Thank you for your touching heartfelt story-It made me feel that there are people out there that are going through the same things. Yeah how about that God. He really is a piece of work.
1 week, 5 days ago
Fantastic piece.
1 week, 5 days ago
Just heard the last 2-3 minutes of this piece. Beautiful, real, moving. I'm buying Incarnadine despite my lack of Draculian knowledge.
I've always felt that being a twin must be the ultimate rip-off because it deprives you of the fall-back position of "at least there's only one of me in all of time." I was wrong, and am now filled with longing for not having that experience.
It really doesn't get better. You just get used to it.
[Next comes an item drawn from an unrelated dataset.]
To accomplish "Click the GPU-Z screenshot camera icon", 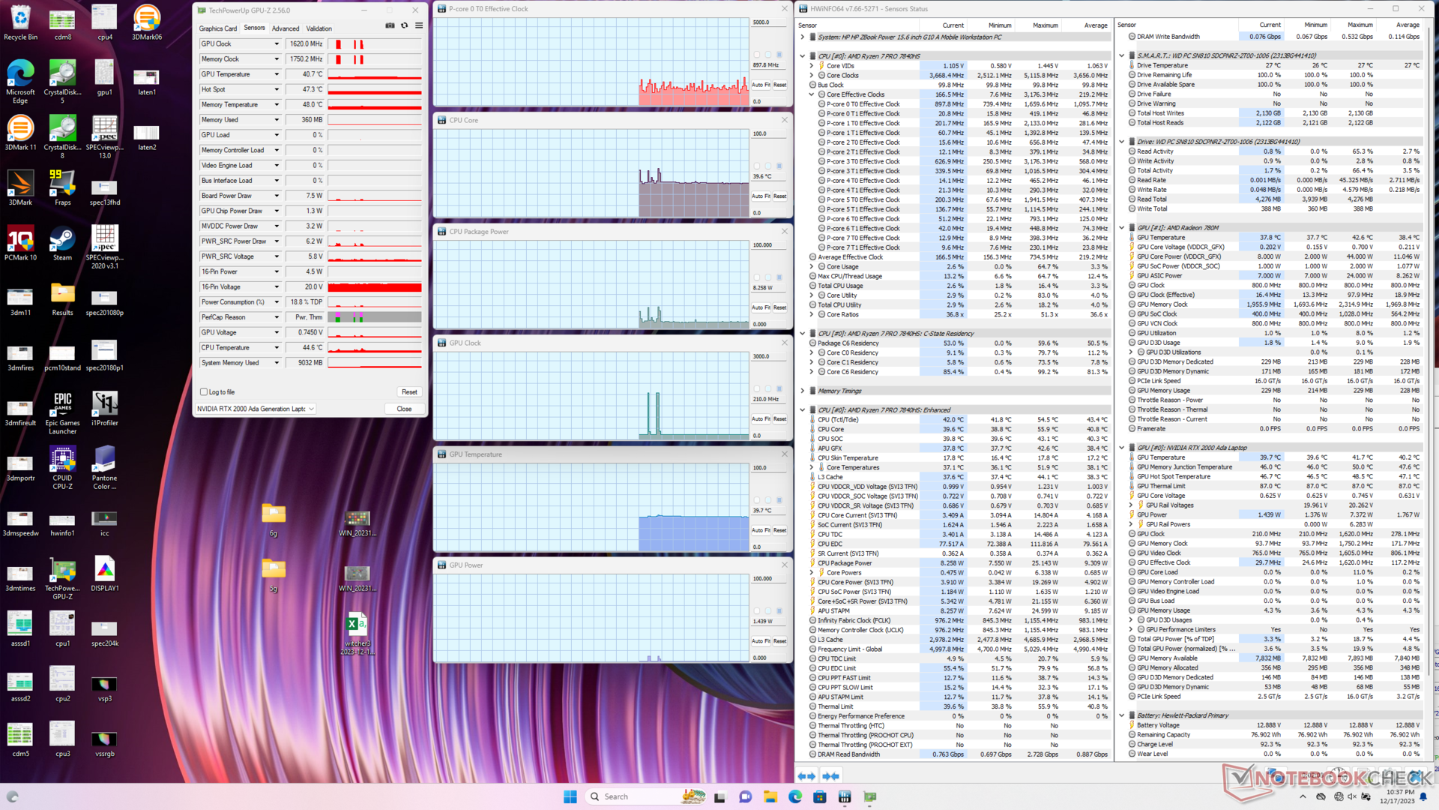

Beautiful, beautiful piece of radio.
1 week, 4 days ago
Thanks to all of you for your very heartfelt comments. A hard thing to live with, and a hard piece of radio work to collaborate on, but it's something I wanted to do from the moment I realized I had preserved the sound of a small piece of Tommy and my life together. To John and KPCC, my own and my family's deepest thanks.
5 days, 5 hours ago
Well Ray, I finally had the chance to listen to your recording. This is such a touching tribute. Just getting the chance to hear Tommy's pleasant voice bought him right back to us, if for just a few moments. He was very special...so are you.
Thanks for this and all the other stories you've told, and will tell.